Once complete in June, CHIL’s new facility will greatly enhance the breadth and depth of the organization’s work. The space will include 40 interim beds for youth experiencing homelessness that will more than triple the organization’s current capacity. The facility will also include new administrative offices, as well as a Youth Development Center with a learning lab, classrooms, recreation space, a group room for activities like art therapy, a cafeteria, and dedicated spaces for core programming (i.e., health and legal services, workforce development). To top it off, an herb and vegetable garden will provide young people with an opportunity to build skills while contributing to CHIL’s kitchen.
Covenant House: In-Depth
Covenant House’s roots trace back to the late 1960s, when a Franciscan priest moved into a tenement building in New York City’s East Village and began working with a network of friends and neighbors to offer assistance to youth experiencing homelessness.
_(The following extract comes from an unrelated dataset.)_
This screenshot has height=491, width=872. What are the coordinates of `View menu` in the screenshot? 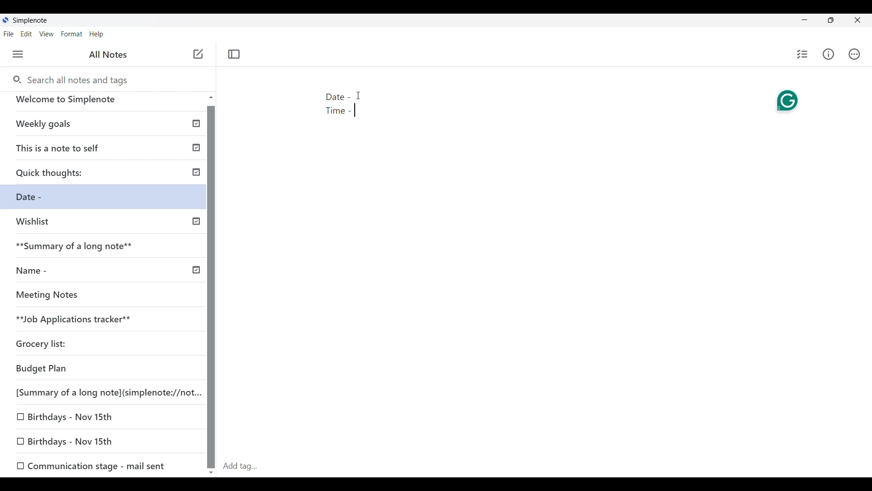 It's located at (47, 34).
Once incorporated as a nonprofit organization in 1972, the group began expanding both its footprint and its scope of services – acquiring additional buildings in New York, branching out to new locations throughout North America, and creating a continuum of care designed to support youth at every step of their journey to long-term stability. When Covenant House Illinois opened in 2017, it was the organization’s first location in a new state in 17 years.
To learn more about Covenant House International’s approach to ending youth homelessness, check out Shelter, a 2017 documentary produced by VICE featuring Covenant House New Orleans, then Executive Director Jim Kelly, and several extraordinary young people transitioning out of homelessness.
In a second phase of expansion at a later date, CHIL plans to add 20 more beds to the facility for longer term transitional housing, further increasing the organization’s capacity to meet the needs of young people experiencing homelessness.
“Many of the young people we work with have experienced abuse, violence, and trauma,” Kelly says. But what they share in common is how good and beautiful and brave they are. They’re also unbelievably resilient. Their phenomenal progress is the oxygen of our work.”
With a new facility designed specifically for CHIL’s needs, that phenomenal progress is likely to be accelerated among all those who enter the building.
“Moving to a new space will allow us to touch more lives and make a bigger impact in the homeless community for the ages of 18 to 24, but it represents more than just increased capacity,” says Maria Hightower, CHIL’s Director of Operations and Administration. “In our current location, there are no windows. Whether it’s sunny, raining, or snowing, you can’t tell the difference. Our new space will be filled with natural light, and that will impact the mood of staff and our young people. When they walk in and take in the beauty of the surroundings, they’ll know that they aren’t alone, that they are respected, and that they can move from homelessness to hope. That’s what the environment will communicate each and every day.”
“We wouldn’t be where we are today without IFF,” Kelly adds. “From helping us figure out how many square feet we’d need and identifying a location, to loaning us money for the project and acting as our representative throughout construction, everyone in the organization just brings a wonderful spirit to the work. What we do is hard, and working with people with the same spirit is a real gift.”